Re: fc_remote_port_delete and returning SCSI commands from LLD

James Smart <James.Smart@xxxxxxxxxx> · Wed, 21 Oct 2009 12:24:31 -0400

Christof Schmitt wrote:
I am looking again at how and when a FC LLD should call
fc_remote_port_delete. Some help would be welcome to cover all
requirements and to plug the holes...

It's pretty simple, as far as the FC transport is concerned.
Call fc_remote_port_add() once connectivity is established.
Call fc_remote_port_delete() once connectivity is lost.
It is expected that there is a clear add->delete->add->delete->... sequence.

Timing is considered "immediate", but there's always a window of delay.
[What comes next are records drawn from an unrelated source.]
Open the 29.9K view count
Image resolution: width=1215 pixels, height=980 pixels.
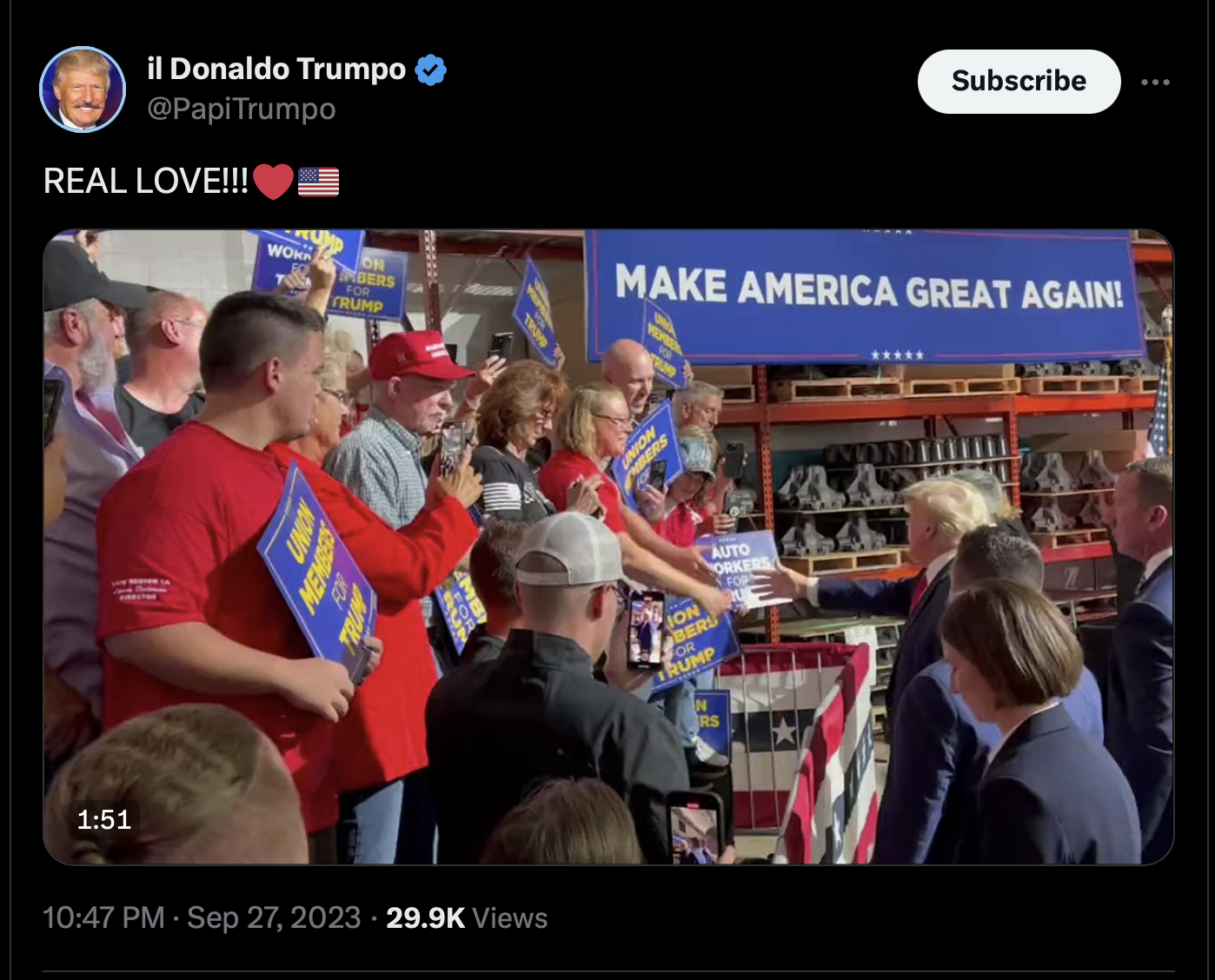(426, 917)
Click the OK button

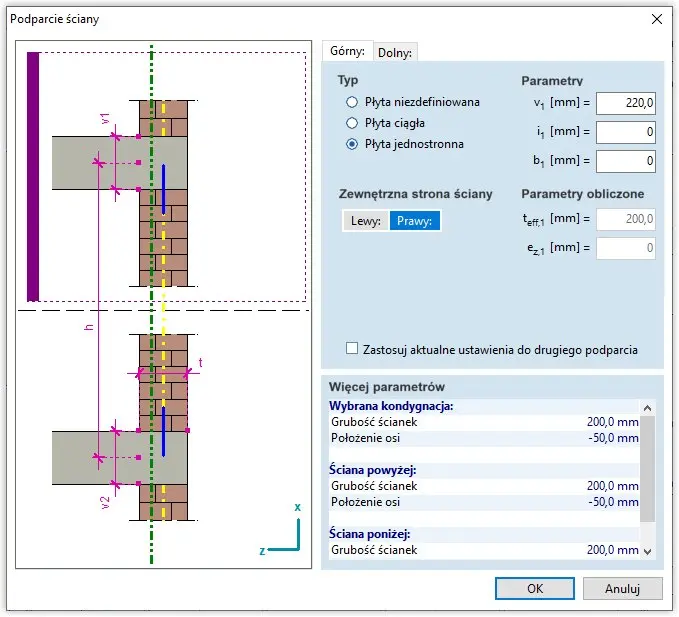[535, 589]
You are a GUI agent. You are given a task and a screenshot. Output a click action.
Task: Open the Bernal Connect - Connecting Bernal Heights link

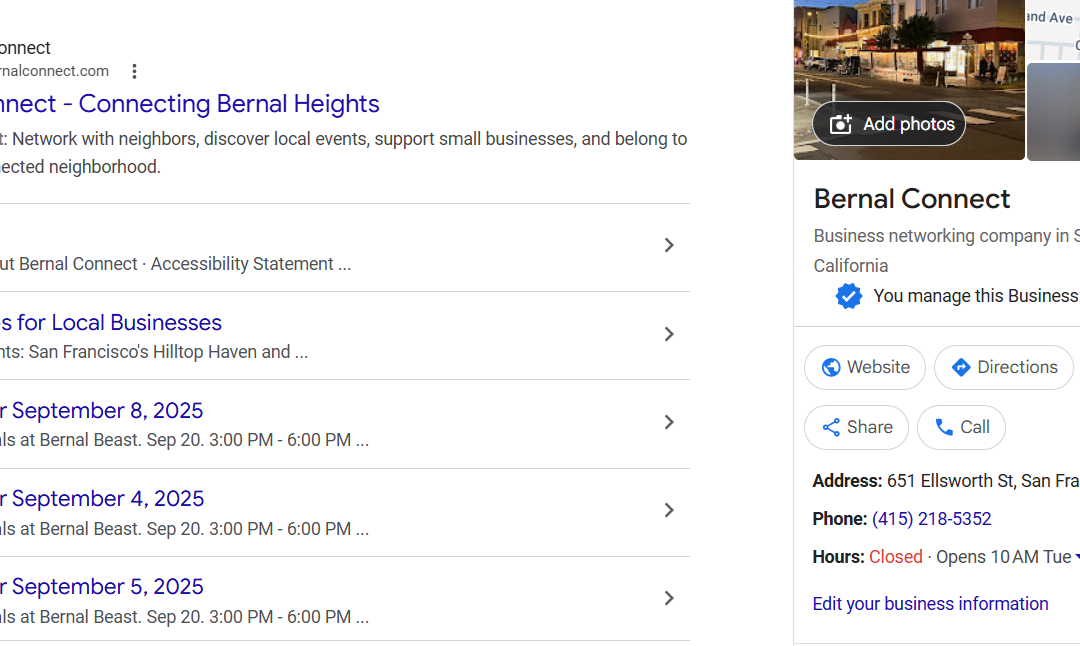tap(190, 104)
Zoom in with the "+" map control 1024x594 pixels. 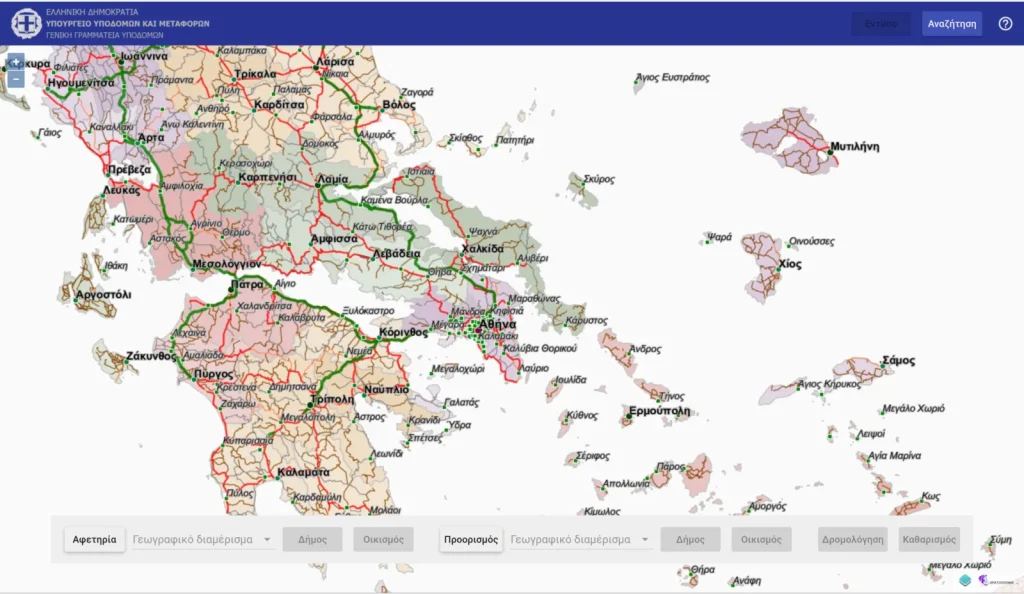click(16, 62)
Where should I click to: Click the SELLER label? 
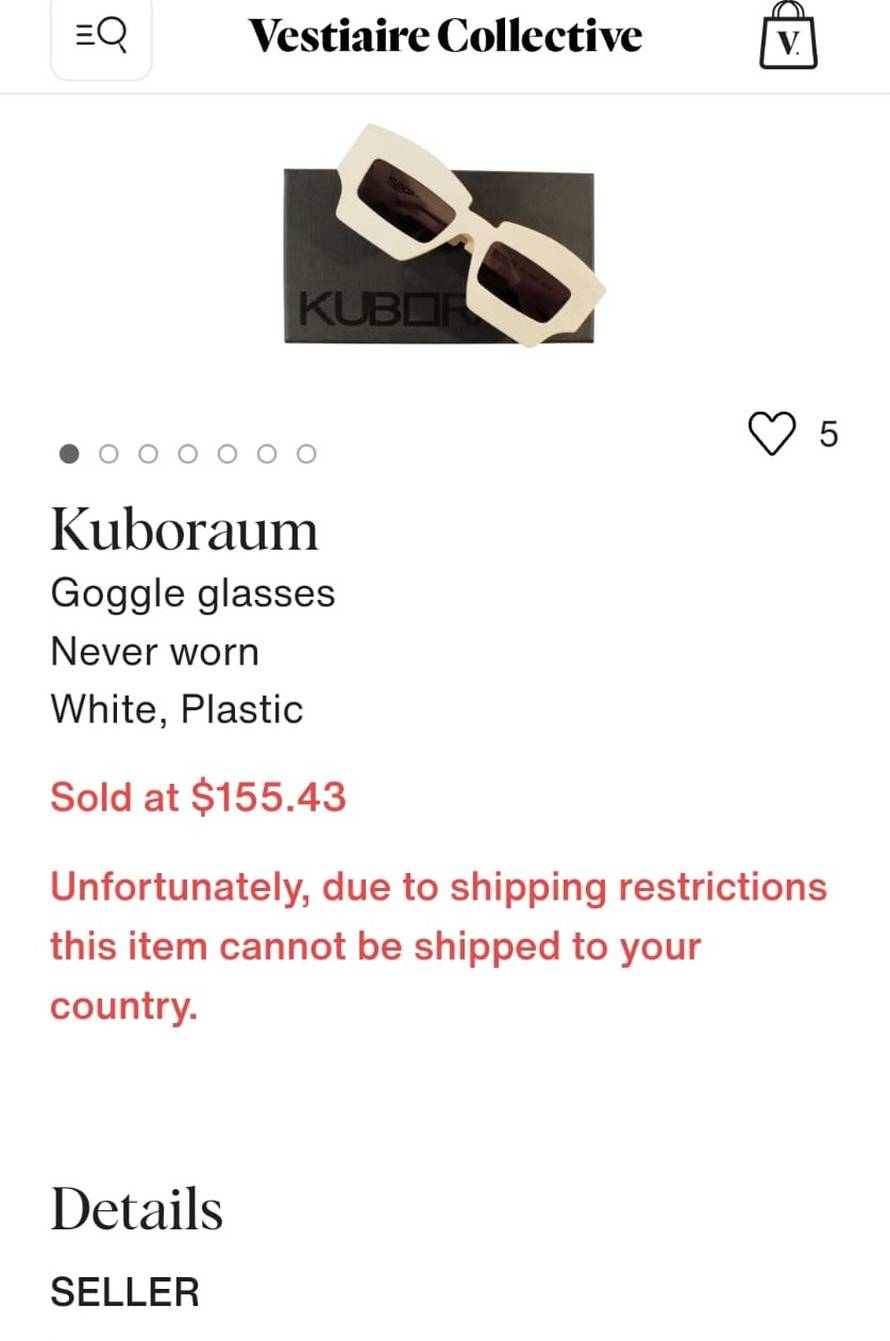pyautogui.click(x=125, y=1292)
In general, the Transport ignores what happens to outstanding i/o, letting the 
LLDD do something based on its policy, or let natural i/o timers or the fast 
fail timer to fire.  The transport, at the delete call, will start the fast 
fail timer if it is set.

One scenario i am looking at: The connection to the HBA has been
temporarily lost and the LLD has to return all pending I/O requests to
the upper layers, so they can be retried later. Now with the SCSI
device being part of a multipath device, the first failed I/O request
triggers path failover:

You are now asking a different question - how to make the upper layers play
nice with the different responses from queuecommand, the LLDD's interaction 
with the transport and midlayer, etc.

multipath_end_io
do_end_io
fail_path
queue_work(kmultipathd, &pgpath->deactivate_path);

which then marks the following returned requests as timed out:

deactivate_path
blk_abort_queue
blk_abort_request
blk_rq_timed_out
scsi_times_out
fc_timed_out

If the remote_port status is not BLOCKED, this will trigger the SCSI
midlayer error handling which cannot do much during the interruption
to the hardware and will mark the SCSI devices 'offline'.

Well - this isn't absolute, but is pretty much true. We expect, when 
connectivity is lost, for the block state to be temporarily entered. The 
blocked state holds off further i/o and the eh handler as well, to postpone 
the normal i/o failure cases which do lead to offline conditions in most 
scenarios.

But - this process is a coordinated effort between the driver and the upper 
layers, and where the driver doesn't get helped by the transport (the blocked 
state) it had better mimic the return codes at the different points, and 
perhaps more, so that bad things don't happen.

In order to
prevent this, the rule would be: First call fc_remote_port_delete to
set the remote port (or in the case of an HBA interruption all remote
ports) to BLOCKED, and only after this step call scsi_done to pass the
SCSI commands back to the upper layers.

True, although as mentioned, i/o termination is considered independent from 
the rport/transport. But, you're best off if the target is blocked due to the 
rport delete as we've prepped the upper layers to behave best with this behavior.

There will always be a few i/o's that sneak in or complete (timeout ?) in 
between when the LLDD detects connectivity loss and when the 
fc_remote_port_delete has been called. It's up to the LLDD to handle this window.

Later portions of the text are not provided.